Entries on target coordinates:
□ □ □ □

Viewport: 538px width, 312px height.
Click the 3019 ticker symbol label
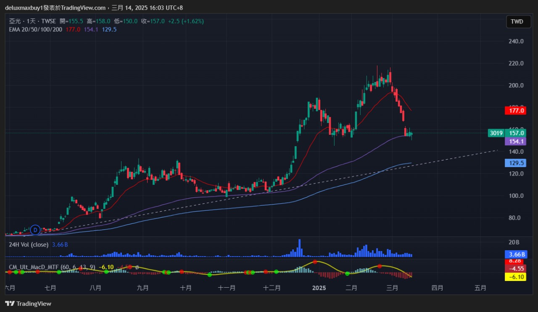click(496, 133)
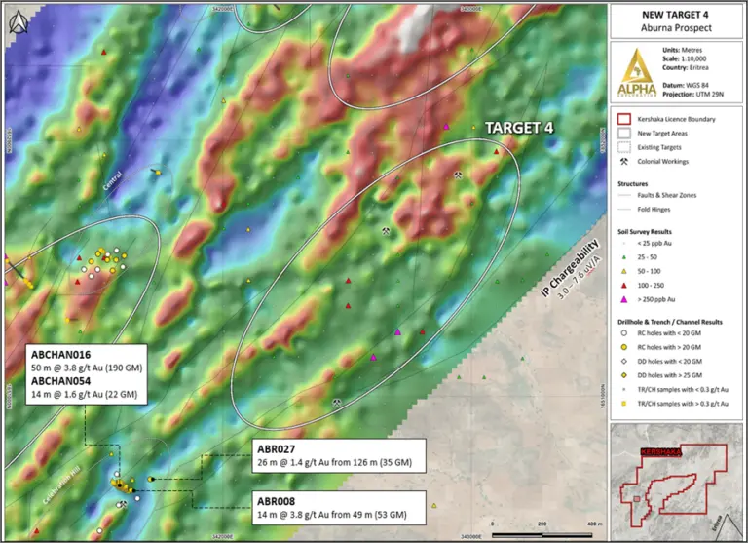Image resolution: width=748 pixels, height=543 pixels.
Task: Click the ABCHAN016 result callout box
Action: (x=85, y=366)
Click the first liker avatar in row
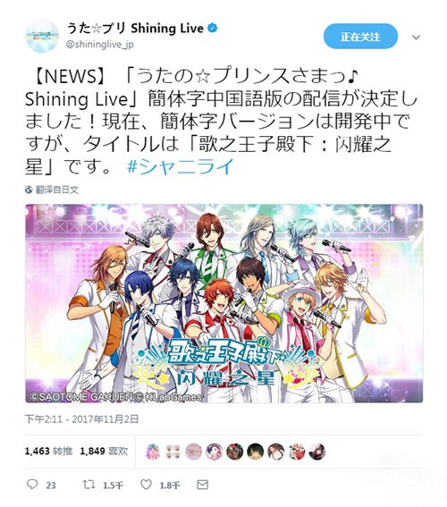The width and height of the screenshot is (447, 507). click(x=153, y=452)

□ □ □ □

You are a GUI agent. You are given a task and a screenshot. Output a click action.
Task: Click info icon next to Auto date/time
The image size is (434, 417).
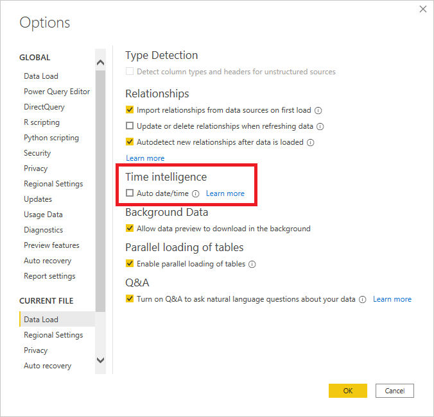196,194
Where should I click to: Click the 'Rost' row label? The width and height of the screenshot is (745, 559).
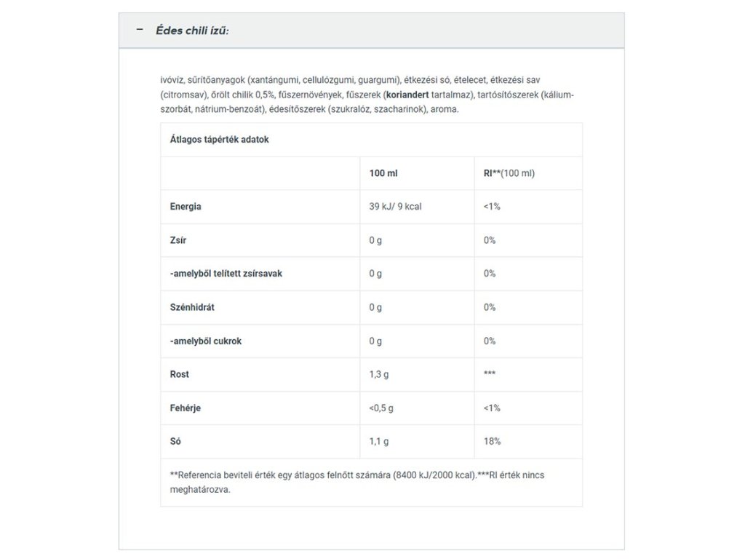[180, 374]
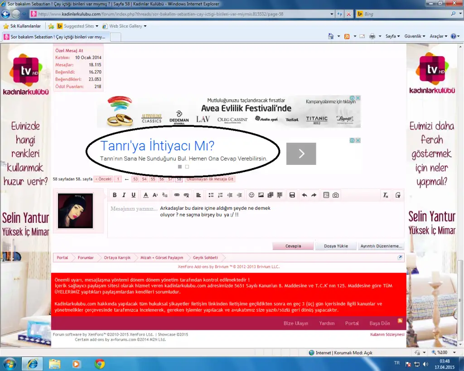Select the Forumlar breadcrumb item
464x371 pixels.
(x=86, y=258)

□ □ □ □

Task instructions –
Set down the lines exactly, beginning with the line that contains "Viewport: 538px width, 312px height." and stopping after the line that contains "The width and height of the screenshot is (447, 507).". Leave the pictures out of your answer.

Expected answer –
Viewport: 538px width, 312px height.
Click the 3019 ticker symbol label
click(496, 133)
Image resolution: width=748 pixels, height=543 pixels.
Task: Click the ABCHAN016 result callout box
Action: (x=85, y=366)
Click the first liker avatar in row
The width and height of the screenshot is (447, 507). click(x=153, y=452)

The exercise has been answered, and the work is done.